Last Thanksgiving my mother gave me several photo boxes of old letters sent back and forth by my grandparents and written in the late 1930′s and into the early 1940′s. In one letter my grandmother mentions the need to walk and eat less ice cream as she was putting on a few pounds. With this I realized women have been concerned with body image and exercise for, well, forever. The astonishing thing is my grandmother weighed less than 100 pounds when she married my grandfather in 1942; she was about 5’3″ tall.
Women are our own worst critics when it comes to body image. Instead of beating ourselves up for not being a size 2, or for having small breasts, or maybe even thick thighs, we should be raising one another up. We should remind ourselves, and each other that we are all beautiful just the way our creator made us.
Good nutrition and fitness should be about being healthy, not being some cookie cutter image of perceived Hollywood beauty.
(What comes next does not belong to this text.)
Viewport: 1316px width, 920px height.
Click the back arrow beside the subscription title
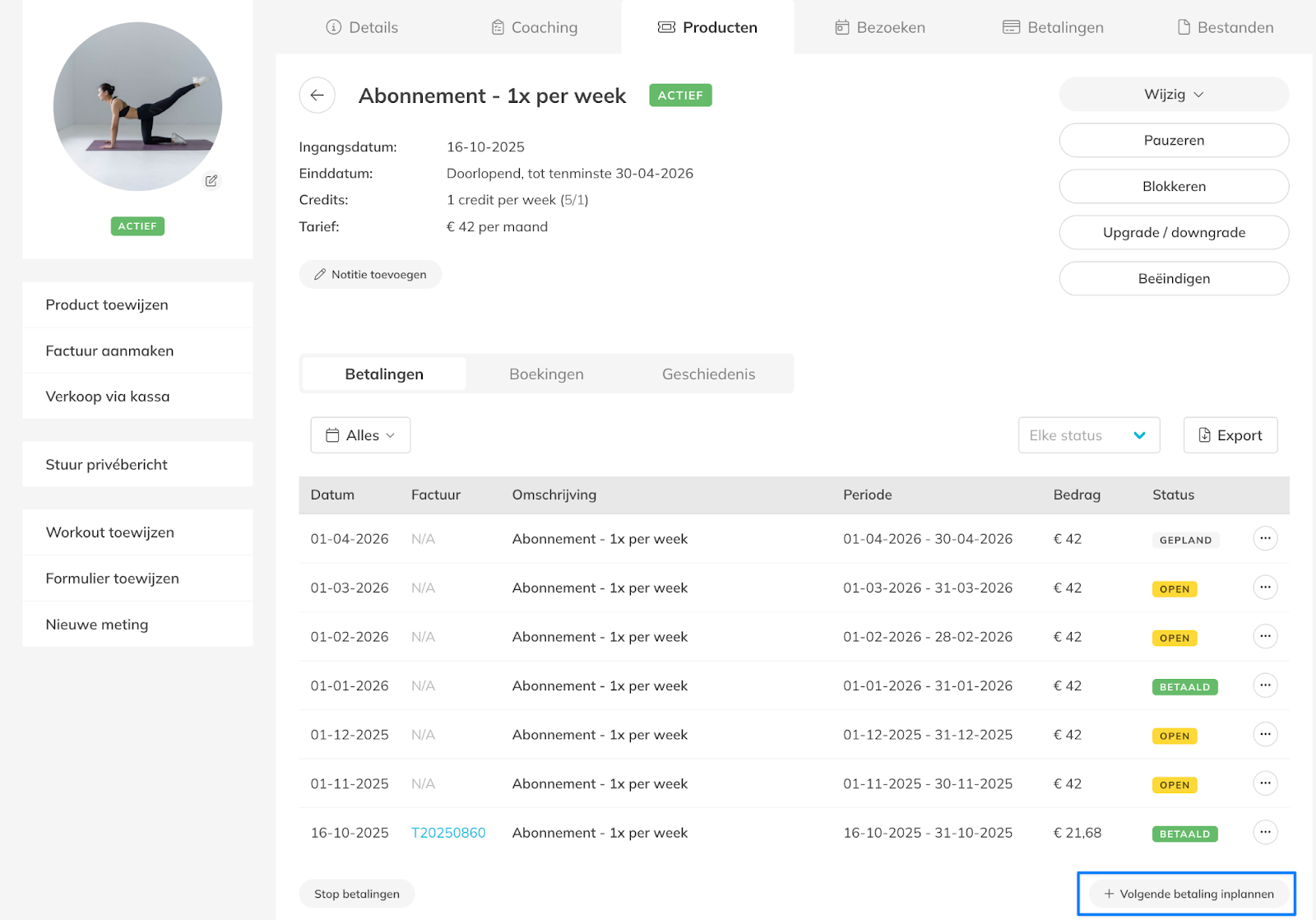(317, 95)
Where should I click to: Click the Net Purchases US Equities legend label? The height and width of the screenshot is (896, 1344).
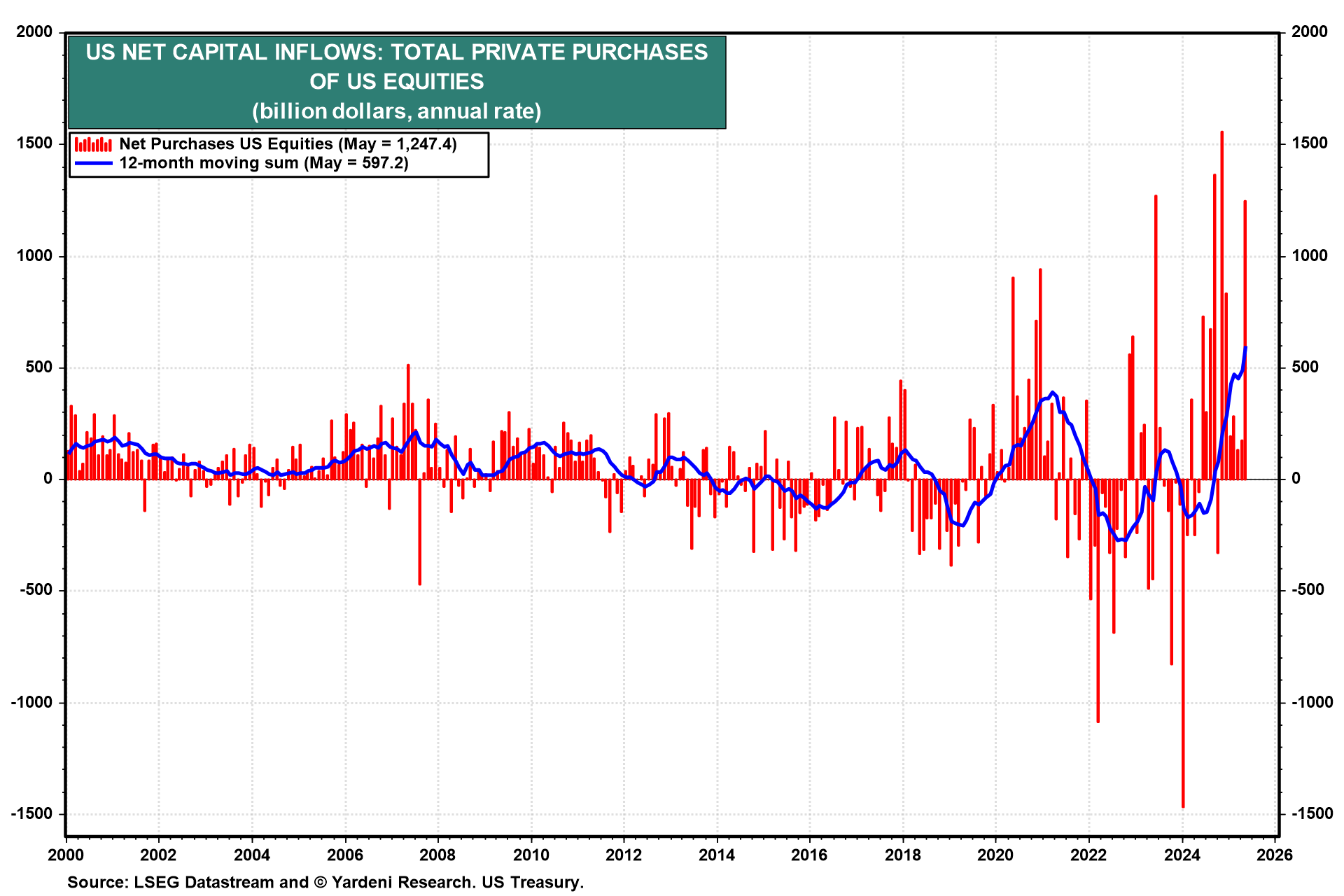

If we all looked alike the world would be boring indeed. The women within the pages of Operation Beautiful remind you of just that.
I would have no problem recommending Operation Beautiful to anyone, man or woman, boy or girl, young or old. It is a book meant to be loved, embraced, shared, and read over and over again.
Watch an interview with author Caitlin Boyle.






Twitter: Bloggertalk
Operation Beautiful is great. I first heard about them last October.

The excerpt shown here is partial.